══ SUPPLIED DATA

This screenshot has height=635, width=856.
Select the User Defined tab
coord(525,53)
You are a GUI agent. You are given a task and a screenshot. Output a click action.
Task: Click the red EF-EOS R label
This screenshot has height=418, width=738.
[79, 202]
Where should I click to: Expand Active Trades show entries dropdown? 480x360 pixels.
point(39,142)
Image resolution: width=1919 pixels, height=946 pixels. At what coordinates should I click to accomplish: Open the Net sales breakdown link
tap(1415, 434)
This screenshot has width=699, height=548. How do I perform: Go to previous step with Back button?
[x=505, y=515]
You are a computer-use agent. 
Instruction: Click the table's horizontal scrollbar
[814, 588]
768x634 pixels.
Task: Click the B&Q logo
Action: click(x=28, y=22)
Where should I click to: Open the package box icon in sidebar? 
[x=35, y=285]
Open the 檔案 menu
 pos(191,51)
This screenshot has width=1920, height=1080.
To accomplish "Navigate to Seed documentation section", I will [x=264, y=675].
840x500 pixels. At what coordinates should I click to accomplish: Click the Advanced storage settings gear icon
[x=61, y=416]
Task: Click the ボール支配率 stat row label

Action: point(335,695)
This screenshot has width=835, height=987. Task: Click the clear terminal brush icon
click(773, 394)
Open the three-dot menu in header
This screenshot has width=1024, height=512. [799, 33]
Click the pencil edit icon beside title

════

Transcribe the records in full, word for word.

== REPLY TO THE TASK ==
This screenshot has height=635, width=856.
Select the User Defined tab
coord(525,53)
You are a GUI agent. You are given a task and a screenshot. Output a click action.
Task: Click the red EF-EOS R label
This screenshot has height=418, width=738.
[79, 202]
Where should I click to: Expand Active Trades show entries dropdown? 480x360 pixels.
point(39,142)
Image resolution: width=1919 pixels, height=946 pixels. At what coordinates should I click to accomplish: Open the Net sales breakdown link
tap(1415, 434)
This screenshot has width=699, height=548. How do I perform: Go to previous step with Back button?
[x=505, y=515]
You are a computer-use agent. 
Instruction: Click the table's horizontal scrollbar
[814, 588]
768x634 pixels.
Task: Click the B&Q logo
Action: click(x=28, y=22)
Where should I click to: Open the package box icon in sidebar? 
[x=35, y=285]
Open the 檔案 menu
 pos(191,51)
This screenshot has width=1920, height=1080.
To accomplish "Navigate to Seed documentation section", I will [x=264, y=675].
840x500 pixels. At what coordinates should I click to accomplish: Click the Advanced storage settings gear icon
[x=61, y=416]
Task: Click the ボール支配率 stat row label

Action: point(335,695)
This screenshot has width=835, height=987. Task: Click the clear terminal brush icon
click(773, 394)
Open the three-dot menu in header
This screenshot has width=1024, height=512. [799, 33]
Click the pencil edit icon beside title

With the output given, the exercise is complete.